Short exercise » Extend the essay below on the Tea Party as a political symbol, starting right after its last sentence.

Document section »
-=-=-=-=-

THE TEA PARTY IN POLITICS:
WHY THE EVENT IN BOSTON HARBOR
KEEPS ON
APPEALING TO AMERICANS
With the Fourth of July, the
Tea Parties are out in force again. Begun in February by a Seattle blogger and
introduced on national television by CNBC commentator Rick Santelli's "rant
heard round the world," the movement is a protest against the stimulus package,
existing and possible future taxes, and, at its broadest, the Obama
administration. Though numbers are contested, it may have held as many as 700
gatherings on April 15, and Tea Party events are planned in over 1,300 cities
for Independence Day. There are, of course, questions about who is behind the
Tea Parties. But whether or not these demonstrators represent a real grassroots,
it is clear that the movement has strong support from conservative organizations
like FreedomWorks, dontGO, and Americans for Prosperity, as well as the Fox News
channel.
One of the most obvious and
striking aspects of the movement is its political use of a historical symbol. In
this long and rich American tradition, the Tea Party has a history as a
conservative symbol. While it has been claimed by different political forces
throughout its history, the conservative claim has been most frequent and
insistent. Radical forces have appeared on the centennials - reformers arguing
for women's suffrage in 1873 and six protestors in colonial dress dumping oil
drums and a tarred-and-feathered Nixon effigy into the harbor in 1973 - while
conservatives have contested those meanings. But those who celebrate the Tea
Party at other times, selecting it from the host of other symbols available,
tend to be conservative.
The major invocations of the
dumping of the tea make this point. The Tea Party was first used to minimize
social disruption in the 1830s, after a long period in which it was not publicly
commemorated; when it did appear, it was depicted as a far tamer event than it
had actually been. The 1830s were a period of intense class conflict, when
journeymen stood on public stages claiming that "the Revolution is yet
unfinished" and demanding new rights. During this time one of the original
participants appeared - now well into his 90s - in Boston. George Robert Twelves
Hewes was feted by the Whigs: featured at a Fourth of July celebration, painted,
interviewed, and chronicled as the subject of two biographies. These Whig
depictions emphasized Hewes's old age and veteran status, portraying him as an
old patriot; a decision which effectively erased the class consciousness that
had inspired his original action.
Conservatives also claimed
the Tea Party at the centennials of 1873 - invoking "the great
principles of Law and Order" - and 1973, in which the speaker questioned the
wisdom of heaving the tea overboard. And they seized on it again in 1998, the
ideological precursor to today's movement. In 1998, two Republican congressmen
appeared on the side of a replica ship, holding a chest labeled TEA and
containing the federal tax code. They threw the chest into the harbor, upon
which two protestors in a life raft fell tipped the water, shouting "Your tax
will sink the working family." This protest was different than the events of the
1830s and the 1873 centennial, which focused on issues of social class. It drew
instead on the issue of taxes. But it was also, incipiently, about rebellion.
Recently, there have been
two more invocations of the event. In 2006, disaffected Libertarians formed the
"Boston Tea Party," a political party dedicated to reducing the size of
government and withdrawing American troops from around the world. And, of
course, there is the Tea Party movement today.

-=-=-=-=-

Collected data:

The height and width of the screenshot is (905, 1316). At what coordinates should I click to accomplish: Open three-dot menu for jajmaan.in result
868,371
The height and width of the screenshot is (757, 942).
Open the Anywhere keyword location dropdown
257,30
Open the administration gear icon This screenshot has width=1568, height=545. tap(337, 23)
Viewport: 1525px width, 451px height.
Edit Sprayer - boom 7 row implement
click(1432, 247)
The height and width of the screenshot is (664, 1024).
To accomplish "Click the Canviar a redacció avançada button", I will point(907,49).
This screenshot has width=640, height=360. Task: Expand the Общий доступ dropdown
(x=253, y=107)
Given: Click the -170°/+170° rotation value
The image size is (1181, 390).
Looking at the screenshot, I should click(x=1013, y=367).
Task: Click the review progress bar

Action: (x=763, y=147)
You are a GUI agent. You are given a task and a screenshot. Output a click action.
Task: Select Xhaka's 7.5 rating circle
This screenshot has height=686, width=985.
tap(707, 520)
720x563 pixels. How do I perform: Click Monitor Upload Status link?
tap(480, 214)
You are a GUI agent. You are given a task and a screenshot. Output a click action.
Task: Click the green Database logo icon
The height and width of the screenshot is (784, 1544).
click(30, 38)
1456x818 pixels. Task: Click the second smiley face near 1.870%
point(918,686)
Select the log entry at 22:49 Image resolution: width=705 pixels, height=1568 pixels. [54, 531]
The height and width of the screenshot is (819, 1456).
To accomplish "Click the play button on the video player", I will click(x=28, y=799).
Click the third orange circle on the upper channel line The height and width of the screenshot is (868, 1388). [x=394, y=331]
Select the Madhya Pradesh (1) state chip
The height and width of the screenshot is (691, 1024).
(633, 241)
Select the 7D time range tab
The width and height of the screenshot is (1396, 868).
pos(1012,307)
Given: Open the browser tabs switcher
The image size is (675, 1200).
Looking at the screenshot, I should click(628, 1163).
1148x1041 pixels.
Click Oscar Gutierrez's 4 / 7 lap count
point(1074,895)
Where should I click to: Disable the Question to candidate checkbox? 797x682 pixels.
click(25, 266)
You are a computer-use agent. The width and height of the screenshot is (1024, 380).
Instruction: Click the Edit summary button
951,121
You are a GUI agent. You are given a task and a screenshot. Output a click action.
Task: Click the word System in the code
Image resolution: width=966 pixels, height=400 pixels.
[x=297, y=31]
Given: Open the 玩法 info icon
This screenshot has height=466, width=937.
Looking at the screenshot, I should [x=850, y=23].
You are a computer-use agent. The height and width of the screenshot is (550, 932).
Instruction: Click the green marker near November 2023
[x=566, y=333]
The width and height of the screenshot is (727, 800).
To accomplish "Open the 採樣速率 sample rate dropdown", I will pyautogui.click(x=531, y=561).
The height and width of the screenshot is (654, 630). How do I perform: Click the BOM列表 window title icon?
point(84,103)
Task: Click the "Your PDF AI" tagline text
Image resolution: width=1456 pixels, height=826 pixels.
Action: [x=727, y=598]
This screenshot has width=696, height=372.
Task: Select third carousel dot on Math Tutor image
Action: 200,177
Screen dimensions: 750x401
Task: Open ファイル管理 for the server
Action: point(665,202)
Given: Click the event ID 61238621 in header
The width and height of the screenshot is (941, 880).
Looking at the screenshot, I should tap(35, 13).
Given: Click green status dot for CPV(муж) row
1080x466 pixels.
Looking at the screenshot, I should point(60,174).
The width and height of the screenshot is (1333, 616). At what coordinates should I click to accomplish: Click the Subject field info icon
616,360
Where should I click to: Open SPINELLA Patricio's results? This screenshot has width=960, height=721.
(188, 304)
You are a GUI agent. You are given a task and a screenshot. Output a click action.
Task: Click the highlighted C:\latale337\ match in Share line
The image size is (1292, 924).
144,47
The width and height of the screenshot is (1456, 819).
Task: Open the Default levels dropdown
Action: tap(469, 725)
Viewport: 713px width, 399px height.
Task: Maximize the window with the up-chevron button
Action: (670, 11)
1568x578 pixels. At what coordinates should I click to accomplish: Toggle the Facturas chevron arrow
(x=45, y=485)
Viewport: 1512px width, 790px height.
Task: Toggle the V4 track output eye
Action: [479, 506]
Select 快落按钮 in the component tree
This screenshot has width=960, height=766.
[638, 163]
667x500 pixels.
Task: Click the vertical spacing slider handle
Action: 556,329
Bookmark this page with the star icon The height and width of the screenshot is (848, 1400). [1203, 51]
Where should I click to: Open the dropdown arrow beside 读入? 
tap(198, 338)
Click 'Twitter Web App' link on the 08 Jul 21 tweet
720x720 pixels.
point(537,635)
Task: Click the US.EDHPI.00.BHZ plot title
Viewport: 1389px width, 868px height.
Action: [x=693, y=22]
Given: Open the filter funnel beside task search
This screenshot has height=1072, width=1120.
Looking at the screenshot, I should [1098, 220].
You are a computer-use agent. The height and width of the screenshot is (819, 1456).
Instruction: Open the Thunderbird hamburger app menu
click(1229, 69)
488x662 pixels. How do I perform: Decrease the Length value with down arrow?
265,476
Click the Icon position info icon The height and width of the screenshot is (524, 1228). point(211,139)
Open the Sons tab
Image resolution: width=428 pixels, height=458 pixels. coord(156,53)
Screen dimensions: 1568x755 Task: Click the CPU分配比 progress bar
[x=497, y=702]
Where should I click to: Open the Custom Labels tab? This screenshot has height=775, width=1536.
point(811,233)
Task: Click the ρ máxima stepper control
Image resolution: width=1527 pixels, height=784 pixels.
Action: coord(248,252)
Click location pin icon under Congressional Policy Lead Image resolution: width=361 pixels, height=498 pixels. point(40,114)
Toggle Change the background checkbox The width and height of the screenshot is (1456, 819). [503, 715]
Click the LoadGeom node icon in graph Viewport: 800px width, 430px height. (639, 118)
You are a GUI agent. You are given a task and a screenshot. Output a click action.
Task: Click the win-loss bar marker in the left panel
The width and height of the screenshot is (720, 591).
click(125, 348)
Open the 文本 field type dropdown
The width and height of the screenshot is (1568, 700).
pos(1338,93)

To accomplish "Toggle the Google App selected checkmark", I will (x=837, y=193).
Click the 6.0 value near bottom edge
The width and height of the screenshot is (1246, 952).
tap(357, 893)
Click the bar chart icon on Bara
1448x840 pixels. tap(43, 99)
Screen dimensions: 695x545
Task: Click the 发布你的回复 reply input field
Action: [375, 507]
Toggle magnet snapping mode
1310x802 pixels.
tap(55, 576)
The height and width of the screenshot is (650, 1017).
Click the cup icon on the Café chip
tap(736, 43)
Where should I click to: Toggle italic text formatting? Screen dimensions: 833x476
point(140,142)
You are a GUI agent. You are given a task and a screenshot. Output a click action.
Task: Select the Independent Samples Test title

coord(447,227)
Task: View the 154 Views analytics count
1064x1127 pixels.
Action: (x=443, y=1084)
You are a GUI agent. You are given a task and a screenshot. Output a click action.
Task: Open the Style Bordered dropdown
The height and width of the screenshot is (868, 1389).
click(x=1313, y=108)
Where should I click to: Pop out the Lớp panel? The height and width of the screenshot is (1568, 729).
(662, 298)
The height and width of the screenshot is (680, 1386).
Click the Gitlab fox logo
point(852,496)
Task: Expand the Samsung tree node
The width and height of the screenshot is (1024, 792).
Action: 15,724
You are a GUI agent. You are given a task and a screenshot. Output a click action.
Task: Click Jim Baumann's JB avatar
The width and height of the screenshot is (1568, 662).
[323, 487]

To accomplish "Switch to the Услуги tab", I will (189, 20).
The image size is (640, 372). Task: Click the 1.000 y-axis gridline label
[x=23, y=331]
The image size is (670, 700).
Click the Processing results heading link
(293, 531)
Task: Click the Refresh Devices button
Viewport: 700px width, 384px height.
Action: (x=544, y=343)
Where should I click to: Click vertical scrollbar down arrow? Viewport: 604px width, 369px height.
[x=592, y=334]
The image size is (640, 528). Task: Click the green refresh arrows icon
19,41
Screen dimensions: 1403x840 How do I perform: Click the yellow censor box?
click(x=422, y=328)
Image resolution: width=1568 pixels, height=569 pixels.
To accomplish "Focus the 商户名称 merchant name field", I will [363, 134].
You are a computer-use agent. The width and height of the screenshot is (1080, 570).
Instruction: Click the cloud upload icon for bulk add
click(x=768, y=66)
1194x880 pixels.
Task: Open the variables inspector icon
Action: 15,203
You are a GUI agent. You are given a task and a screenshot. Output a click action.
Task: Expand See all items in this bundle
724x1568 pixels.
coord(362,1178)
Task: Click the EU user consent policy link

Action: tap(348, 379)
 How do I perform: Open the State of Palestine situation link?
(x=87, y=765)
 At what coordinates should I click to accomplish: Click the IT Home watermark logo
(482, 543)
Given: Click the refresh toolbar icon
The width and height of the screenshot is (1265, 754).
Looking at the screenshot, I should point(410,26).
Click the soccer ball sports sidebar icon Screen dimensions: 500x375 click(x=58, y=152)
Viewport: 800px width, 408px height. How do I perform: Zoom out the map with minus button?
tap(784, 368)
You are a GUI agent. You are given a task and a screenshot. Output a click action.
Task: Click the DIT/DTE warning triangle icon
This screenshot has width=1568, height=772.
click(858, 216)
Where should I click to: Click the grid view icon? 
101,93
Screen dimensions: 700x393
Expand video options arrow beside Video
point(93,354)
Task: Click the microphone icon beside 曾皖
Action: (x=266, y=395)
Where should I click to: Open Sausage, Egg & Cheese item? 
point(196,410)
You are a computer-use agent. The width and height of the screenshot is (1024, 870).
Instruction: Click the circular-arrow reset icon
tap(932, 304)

-=-=-=-=-

Result »
Why is the destruction of
the tea particularly attractive to conservatives? It forms a stark contrast to
other American historical icons, such as the Statue of Liberty, which has been
occupied by Vietnam Veterans Against the War and Puerto Rican nationalists among
others. The Statue has been invoked, again and again, to expand the circle of
those who enjoy American rights and thus accelerate social change. The Tea
Party, by contrast, provides a way to say "stop": it is used as a symbol of
rejection rather than a plea or a demand. In each instance when it has been
invoked, the sitting president has been a Democrat - Andrew Jackson, Bill
Clinton, Barack Obama - and in each case, the Tea Party has been an incipient
rebuke to the sitting administration. And in 1998 and again this spring, the Tea
Party actually worked to invoke a spirit of rebellion against that
administration. By aligning Obama with King George, it offers an instance of
revolt that is threatening - in its invocation of direct action - while
remaining safely patriotic.
The Tea Party has also
attracted Republicans in the last fifteen years because of the way it spotlights
the issue of taxes. Whatever the motivations of the rank and file members, the
historical reference is useful to party operatives: it provides a way to shift
attention away from social issues and re - emphasize the Republican party as the
one holding the line on taxes. And while most Americans will see lower taxes
under Obama, the stimulus package will certainly keep taxes high for generations
to come. So the Tea Party helps to redefine the Republican party, while at the
same time highlighting an American tradition of resistance to taxes.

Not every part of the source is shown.